→ **Aim of the task**
Copy the stretch of the DNA testing statute from "2012 Connecticut General" through "contains biological evidence." word for word.

Segment Start: Exercise text

2012 Connecticut General Statutes
Title 54 - Criminal Procedure
Chapter 961 - Trial and Proceedings After Conviction
Section 54-102kk - DNA testing of biological evidence.


CT Gen Stat § 54-102kk (2012) What's This?

(a) Notwithstanding any other provision of law governing postconviction relief, any person who was convicted of a crime and sentenced to incarceration may, at any time during the term of such incarceration, file a petition with the sentencing court requesting the DNA testing of any evidence that is in the possession or control of the Division of Criminal Justice, any law enforcement agency, any laboratory or the Superior Court. The petitioner shall state under penalties of perjury that the requested testing is related to the investigation or prosecution that resulted in the petitioner’s conviction and that the evidence sought to be tested contains biological evidence.

(b) After notice to the prosecutorial official and a hearing, the court shall order DNA testing if it finds that:

(1) A reasonable probability exists that the petitioner would not have been prosecuted or convicted if exculpatory results had been obtained through DNA testing;

(2) The evidence is still in existence and is capable of being subjected to DNA testing;

(3) The evidence, or a specific portion of the evidence identified by the petitioner, was never previously subjected to DNA testing, or the testing requested by the petitioner may resolve an issue that was never previously resolved by previous testing; and

(4) The petition before the Superior Court was filed in order to demonstrate the petitioner’s innocence and not to delay the administration of justice.

Segment End: Exercise text
Segment Start: Entries provided

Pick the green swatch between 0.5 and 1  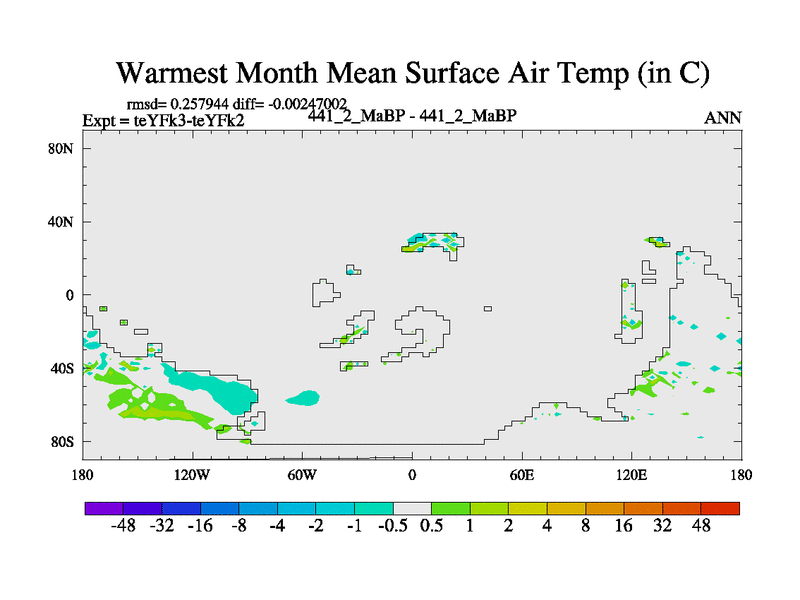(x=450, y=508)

Segment End: Entries provided
Segment Start: Entries provided

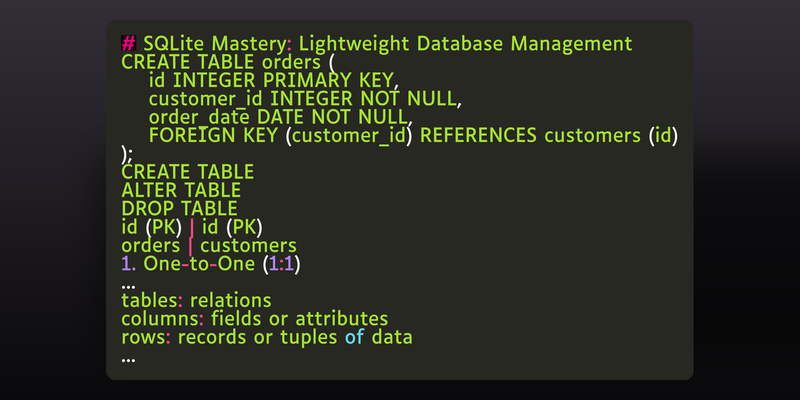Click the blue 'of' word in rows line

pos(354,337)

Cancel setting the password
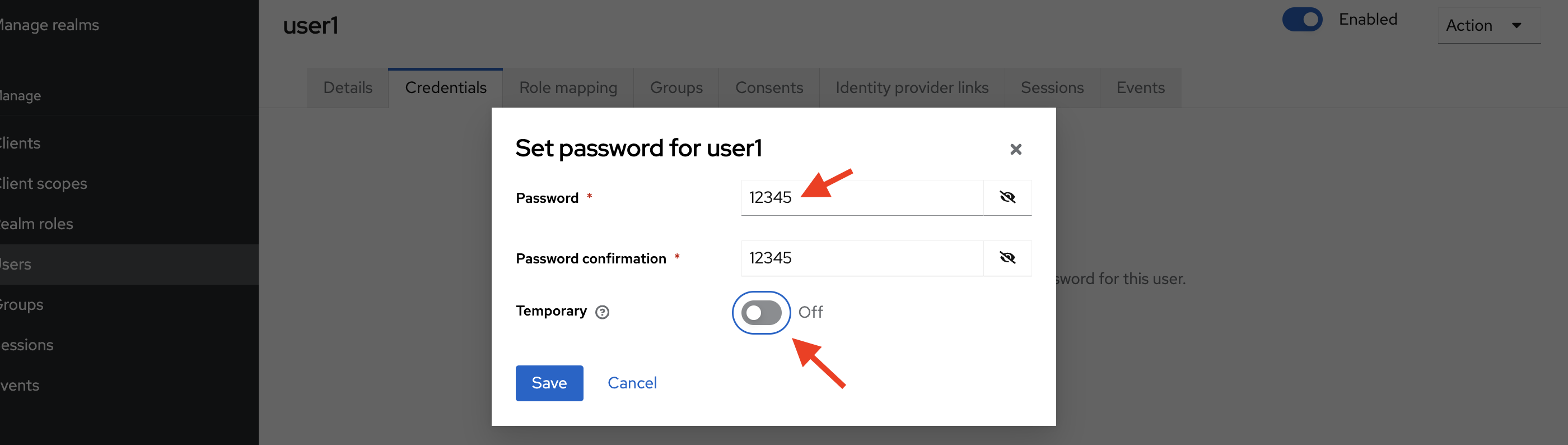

Segment End: Entries provided

→ **Solved problem**
2012 Connecticut General Statutes
Title 54 - Criminal Procedure
Chapter 961 - Trial and Proceedings After Conviction
Section 54-102kk - DNA testing of biological evidence.


CT Gen Stat § 54-102kk (2012) What's This?

(a) Notwithstanding any other provision of law governing postconviction relief, any person who was convicted of a crime and sentenced to incarceration may, at any time during the term of such incarceration, file a petition with the sentencing court requesting the DNA testing of any evidence that is in the possession or control of the Division of Criminal Justice, any law enforcement agency, any laboratory or the Superior Court. The petitioner shall state under penalties of perjury that the requested testing is related to the investigation or prosecution that resulted in the petitioner’s conviction and that the evidence sought to be tested contains biological evidence.